What this task involves: Put the data lines from the line with "Given: Click the translate" to the line with "pos(794,407)" into a Markdown table with two columns, Row and Line. Leave out blank lines.
--- Exercise inputs ---
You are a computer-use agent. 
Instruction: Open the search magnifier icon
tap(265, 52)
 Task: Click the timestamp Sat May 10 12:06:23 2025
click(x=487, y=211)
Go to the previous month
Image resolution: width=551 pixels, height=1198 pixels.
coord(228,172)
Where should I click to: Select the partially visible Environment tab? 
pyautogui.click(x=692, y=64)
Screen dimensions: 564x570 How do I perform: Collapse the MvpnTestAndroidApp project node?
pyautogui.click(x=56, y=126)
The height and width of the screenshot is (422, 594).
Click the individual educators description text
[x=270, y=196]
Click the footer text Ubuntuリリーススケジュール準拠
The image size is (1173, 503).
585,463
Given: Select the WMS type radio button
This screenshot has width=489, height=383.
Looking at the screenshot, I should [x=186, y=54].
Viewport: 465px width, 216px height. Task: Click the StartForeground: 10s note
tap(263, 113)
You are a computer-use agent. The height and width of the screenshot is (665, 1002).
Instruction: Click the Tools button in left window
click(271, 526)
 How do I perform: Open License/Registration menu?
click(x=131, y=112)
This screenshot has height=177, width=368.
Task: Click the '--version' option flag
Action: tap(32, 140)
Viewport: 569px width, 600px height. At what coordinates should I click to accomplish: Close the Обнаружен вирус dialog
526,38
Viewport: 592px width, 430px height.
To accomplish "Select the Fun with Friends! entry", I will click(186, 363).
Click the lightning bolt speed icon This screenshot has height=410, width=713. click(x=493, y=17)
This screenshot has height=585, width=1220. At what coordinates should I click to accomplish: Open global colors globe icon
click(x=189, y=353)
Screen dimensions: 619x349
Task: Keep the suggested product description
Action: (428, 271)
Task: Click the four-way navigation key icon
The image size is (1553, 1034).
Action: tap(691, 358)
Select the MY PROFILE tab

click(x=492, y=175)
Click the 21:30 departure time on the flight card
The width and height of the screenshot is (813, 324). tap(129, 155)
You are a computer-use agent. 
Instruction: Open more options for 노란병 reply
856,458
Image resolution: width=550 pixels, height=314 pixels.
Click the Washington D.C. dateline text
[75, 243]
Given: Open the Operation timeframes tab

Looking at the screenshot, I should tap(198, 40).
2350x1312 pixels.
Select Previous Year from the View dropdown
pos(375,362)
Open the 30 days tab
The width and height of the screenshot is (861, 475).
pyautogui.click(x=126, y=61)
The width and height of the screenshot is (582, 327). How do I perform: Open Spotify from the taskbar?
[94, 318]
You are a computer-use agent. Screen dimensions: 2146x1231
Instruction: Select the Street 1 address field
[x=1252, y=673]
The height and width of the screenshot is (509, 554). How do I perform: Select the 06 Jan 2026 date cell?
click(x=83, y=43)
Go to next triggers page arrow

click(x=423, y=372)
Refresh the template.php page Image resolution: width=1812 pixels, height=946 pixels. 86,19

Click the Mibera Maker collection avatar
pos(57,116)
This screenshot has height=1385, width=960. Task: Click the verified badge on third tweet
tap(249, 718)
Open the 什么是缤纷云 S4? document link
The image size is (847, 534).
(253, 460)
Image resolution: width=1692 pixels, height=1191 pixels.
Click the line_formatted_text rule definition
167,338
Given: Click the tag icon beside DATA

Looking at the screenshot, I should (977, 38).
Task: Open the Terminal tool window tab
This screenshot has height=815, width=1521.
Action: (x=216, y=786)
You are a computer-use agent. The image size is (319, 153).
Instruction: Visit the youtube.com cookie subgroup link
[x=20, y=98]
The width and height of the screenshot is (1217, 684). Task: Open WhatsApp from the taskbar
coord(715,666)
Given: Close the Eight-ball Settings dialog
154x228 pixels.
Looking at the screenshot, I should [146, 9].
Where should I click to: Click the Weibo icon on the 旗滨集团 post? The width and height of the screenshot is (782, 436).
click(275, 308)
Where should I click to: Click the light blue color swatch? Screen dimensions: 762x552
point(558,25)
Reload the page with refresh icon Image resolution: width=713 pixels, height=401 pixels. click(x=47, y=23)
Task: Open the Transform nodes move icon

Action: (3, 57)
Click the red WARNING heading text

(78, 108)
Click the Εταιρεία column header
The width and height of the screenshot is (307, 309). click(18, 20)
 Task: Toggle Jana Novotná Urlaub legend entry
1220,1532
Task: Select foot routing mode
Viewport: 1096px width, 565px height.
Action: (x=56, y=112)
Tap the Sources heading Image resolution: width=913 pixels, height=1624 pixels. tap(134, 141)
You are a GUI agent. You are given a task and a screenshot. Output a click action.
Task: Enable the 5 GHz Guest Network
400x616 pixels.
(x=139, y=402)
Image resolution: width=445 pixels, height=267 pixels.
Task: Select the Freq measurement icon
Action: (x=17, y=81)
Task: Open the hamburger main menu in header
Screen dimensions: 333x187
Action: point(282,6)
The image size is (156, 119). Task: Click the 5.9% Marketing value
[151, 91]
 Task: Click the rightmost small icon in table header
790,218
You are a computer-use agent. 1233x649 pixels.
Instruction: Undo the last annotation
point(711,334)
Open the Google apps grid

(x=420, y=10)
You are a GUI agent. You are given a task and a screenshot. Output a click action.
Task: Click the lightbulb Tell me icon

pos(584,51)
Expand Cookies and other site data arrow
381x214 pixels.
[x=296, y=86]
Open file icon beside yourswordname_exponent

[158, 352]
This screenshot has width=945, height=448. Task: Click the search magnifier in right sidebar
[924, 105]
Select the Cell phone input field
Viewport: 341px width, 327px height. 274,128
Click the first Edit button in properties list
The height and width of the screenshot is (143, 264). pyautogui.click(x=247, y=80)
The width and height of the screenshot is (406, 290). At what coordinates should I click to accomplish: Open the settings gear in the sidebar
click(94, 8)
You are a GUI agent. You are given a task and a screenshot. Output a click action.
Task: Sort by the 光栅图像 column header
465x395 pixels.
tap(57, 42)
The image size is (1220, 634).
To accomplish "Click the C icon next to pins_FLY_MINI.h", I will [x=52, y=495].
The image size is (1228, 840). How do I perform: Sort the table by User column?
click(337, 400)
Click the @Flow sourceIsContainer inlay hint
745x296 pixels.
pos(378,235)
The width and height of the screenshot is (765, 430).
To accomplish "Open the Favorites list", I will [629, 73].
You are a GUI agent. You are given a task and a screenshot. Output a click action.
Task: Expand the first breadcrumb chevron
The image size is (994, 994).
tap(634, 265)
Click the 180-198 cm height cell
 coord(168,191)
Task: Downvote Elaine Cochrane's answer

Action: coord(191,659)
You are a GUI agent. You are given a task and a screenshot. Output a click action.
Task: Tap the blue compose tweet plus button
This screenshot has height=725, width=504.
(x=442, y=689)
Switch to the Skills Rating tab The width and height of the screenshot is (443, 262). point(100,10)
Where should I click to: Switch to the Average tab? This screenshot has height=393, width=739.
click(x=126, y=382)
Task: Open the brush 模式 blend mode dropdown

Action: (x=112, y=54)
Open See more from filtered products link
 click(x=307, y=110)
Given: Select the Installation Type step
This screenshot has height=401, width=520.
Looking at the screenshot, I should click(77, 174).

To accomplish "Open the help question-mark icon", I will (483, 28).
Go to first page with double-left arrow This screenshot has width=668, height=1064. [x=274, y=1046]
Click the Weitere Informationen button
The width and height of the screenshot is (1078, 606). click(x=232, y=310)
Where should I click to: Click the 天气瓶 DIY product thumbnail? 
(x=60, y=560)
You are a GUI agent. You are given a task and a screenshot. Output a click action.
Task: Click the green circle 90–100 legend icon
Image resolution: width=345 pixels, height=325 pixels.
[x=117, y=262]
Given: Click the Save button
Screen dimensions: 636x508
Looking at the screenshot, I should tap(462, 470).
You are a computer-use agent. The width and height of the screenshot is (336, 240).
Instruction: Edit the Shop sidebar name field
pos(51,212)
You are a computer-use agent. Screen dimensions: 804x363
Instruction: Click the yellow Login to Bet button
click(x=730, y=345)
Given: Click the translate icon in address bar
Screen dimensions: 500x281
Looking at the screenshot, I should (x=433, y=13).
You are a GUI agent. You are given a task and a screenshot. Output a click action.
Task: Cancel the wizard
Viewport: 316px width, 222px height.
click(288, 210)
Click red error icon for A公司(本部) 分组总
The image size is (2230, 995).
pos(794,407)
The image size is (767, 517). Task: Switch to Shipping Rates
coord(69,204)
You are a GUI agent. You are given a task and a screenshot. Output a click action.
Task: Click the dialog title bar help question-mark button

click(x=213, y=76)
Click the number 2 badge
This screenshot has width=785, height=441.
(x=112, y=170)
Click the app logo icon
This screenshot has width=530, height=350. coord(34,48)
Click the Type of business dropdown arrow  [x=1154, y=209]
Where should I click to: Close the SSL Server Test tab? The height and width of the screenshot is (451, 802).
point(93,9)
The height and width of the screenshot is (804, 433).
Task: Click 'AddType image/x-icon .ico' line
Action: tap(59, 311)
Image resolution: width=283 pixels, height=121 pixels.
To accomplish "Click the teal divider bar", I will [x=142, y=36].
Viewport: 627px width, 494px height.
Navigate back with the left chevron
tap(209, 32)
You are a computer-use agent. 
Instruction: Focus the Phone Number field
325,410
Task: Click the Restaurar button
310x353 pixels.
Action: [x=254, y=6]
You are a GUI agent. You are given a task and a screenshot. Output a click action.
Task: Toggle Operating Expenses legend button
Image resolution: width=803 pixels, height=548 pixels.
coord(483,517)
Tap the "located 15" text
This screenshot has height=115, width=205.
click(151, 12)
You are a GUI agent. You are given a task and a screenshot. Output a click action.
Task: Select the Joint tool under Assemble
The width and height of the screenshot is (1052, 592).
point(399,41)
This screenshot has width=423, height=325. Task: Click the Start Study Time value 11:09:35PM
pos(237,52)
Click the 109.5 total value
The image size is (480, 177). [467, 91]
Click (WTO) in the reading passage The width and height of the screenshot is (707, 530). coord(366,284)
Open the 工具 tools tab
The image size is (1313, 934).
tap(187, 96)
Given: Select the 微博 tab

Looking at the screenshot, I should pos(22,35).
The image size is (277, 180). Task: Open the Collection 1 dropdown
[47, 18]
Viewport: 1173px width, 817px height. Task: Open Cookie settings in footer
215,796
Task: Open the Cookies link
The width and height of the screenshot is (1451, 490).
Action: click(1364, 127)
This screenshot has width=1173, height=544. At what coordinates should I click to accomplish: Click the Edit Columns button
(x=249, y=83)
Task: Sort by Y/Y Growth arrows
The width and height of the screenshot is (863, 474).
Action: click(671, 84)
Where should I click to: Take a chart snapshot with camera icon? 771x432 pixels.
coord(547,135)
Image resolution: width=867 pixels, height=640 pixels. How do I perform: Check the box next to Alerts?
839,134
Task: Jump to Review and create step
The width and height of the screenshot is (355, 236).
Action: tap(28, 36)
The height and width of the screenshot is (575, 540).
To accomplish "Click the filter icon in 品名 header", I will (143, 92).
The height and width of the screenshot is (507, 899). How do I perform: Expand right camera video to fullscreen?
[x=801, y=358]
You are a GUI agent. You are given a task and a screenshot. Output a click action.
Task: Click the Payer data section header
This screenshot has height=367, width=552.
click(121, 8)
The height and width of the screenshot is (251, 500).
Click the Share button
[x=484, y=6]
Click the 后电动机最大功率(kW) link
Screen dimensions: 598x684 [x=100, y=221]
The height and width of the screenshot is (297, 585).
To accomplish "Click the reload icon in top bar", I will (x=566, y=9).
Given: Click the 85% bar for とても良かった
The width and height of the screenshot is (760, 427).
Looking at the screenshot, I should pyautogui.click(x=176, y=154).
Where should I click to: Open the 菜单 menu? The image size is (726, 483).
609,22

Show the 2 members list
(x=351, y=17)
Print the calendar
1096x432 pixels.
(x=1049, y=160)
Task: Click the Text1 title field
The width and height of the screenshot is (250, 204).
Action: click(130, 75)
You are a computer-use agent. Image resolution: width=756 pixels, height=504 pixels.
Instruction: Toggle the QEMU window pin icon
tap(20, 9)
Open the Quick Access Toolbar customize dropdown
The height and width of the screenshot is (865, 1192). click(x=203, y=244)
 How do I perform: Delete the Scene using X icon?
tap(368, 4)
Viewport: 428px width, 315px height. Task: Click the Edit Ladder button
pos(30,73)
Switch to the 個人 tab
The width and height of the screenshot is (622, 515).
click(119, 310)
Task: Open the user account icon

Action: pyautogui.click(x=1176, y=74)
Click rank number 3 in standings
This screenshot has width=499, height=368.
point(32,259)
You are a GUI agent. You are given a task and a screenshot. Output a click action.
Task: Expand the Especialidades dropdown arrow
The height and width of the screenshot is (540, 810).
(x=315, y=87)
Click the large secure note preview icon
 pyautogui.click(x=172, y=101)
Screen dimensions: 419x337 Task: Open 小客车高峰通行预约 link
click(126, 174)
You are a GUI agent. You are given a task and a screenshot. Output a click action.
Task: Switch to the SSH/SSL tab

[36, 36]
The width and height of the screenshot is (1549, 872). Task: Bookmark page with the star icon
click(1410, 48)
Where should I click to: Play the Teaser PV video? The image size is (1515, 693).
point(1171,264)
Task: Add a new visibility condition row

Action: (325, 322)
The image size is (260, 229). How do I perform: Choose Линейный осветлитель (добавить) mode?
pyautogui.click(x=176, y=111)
---
Correct answer:
| Row | Line |
|---|---|
| 1 | Given: Click the translate icon in address bar |
| 2 | Screen dimensions: 500x281 |
| 3 | Looking at the screenshot, I should (x=433, y=13). |
| 4 | You are a GUI agent. You are given a task and a screenshot. Output a click action. |
| 5 | Task: Cancel the wizard |
| 6 | Viewport: 316px width, 222px height. |
| 7 | click(288, 210) |
| 8 | Click red error icon for A公司(本部) 分组总 |
| 9 | The image size is (2230, 995). |
| 10 | pos(794,407) |